*Extracted data*
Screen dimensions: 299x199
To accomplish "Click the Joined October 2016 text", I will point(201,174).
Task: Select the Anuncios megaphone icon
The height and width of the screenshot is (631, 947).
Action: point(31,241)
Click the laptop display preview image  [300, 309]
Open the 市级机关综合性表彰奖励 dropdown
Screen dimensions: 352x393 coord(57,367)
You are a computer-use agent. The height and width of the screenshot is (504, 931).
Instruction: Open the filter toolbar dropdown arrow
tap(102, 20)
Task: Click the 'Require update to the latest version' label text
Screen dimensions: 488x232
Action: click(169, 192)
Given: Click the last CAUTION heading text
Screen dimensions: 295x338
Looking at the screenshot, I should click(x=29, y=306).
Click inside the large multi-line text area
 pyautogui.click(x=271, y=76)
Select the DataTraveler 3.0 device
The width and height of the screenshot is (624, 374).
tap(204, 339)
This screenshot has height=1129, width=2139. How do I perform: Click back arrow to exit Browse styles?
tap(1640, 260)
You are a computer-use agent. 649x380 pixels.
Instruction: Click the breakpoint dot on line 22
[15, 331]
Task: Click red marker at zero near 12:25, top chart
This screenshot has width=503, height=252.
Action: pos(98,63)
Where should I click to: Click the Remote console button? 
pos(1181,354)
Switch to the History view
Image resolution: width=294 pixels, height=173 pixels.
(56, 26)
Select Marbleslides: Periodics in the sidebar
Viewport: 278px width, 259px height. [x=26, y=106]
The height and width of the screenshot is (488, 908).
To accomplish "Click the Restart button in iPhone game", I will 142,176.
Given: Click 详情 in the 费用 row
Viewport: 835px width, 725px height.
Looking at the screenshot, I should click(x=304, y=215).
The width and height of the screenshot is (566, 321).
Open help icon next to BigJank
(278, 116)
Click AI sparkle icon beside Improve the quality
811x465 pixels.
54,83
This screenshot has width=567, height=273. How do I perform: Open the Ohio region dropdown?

*Required work*
Where a line in the listing above includes the string "computer", copy that line.

*Response*
You are a computer-use agent. The height and width of the screenshot is (504, 931).
You are a computer-use agent. 649x380 pixels.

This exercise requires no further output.